begin TASK MATERIAL

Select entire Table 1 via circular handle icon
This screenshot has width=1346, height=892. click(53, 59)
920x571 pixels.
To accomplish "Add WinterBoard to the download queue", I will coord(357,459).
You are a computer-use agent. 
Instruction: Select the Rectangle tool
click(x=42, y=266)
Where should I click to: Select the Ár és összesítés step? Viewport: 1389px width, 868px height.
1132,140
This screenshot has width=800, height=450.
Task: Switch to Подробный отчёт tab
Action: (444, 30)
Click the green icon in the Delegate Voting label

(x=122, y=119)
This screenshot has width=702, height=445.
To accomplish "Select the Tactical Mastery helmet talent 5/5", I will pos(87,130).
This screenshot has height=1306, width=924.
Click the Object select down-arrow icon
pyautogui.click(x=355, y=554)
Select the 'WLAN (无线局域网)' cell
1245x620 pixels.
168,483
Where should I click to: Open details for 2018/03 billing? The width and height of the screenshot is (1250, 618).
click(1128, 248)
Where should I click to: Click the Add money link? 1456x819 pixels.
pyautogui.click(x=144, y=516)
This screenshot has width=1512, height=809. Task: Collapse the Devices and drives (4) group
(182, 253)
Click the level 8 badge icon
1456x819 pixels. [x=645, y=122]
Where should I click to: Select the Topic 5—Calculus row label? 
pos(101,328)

end TASK MATERIAL

● **WHAT NEEDS TO BE DONE**
Reproduce every row above, substituting "Which spot should I click to" for each occurrence of "Where should I click to" and keeping everything else unchanged.

● **ANSWER**
Select entire Table 1 via circular handle icon
This screenshot has width=1346, height=892. click(53, 59)
920x571 pixels.
To accomplish "Add WinterBoard to the download queue", I will coord(357,459).
You are a computer-use agent. 
Instruction: Select the Rectangle tool
click(x=42, y=266)
Which spot should I click to: Select the Ár és összesítés step? Viewport: 1389px width, 868px height.
1132,140
This screenshot has width=800, height=450.
Task: Switch to Подробный отчёт tab
Action: (444, 30)
Click the green icon in the Delegate Voting label

(x=122, y=119)
This screenshot has width=702, height=445.
To accomplish "Select the Tactical Mastery helmet talent 5/5", I will pos(87,130).
This screenshot has height=1306, width=924.
Click the Object select down-arrow icon
pyautogui.click(x=355, y=554)
Select the 'WLAN (无线局域网)' cell
1245x620 pixels.
168,483
Which spot should I click to: Open details for 2018/03 billing? The width and height of the screenshot is (1250, 618).
click(1128, 248)
Which spot should I click to: Click the Add money link? 1456x819 pixels.
pyautogui.click(x=144, y=516)
This screenshot has width=1512, height=809. Task: Collapse the Devices and drives (4) group
(182, 253)
Click the level 8 badge icon
1456x819 pixels. [x=645, y=122]
Which spot should I click to: Select the Topic 5—Calculus row label? 
pos(101,328)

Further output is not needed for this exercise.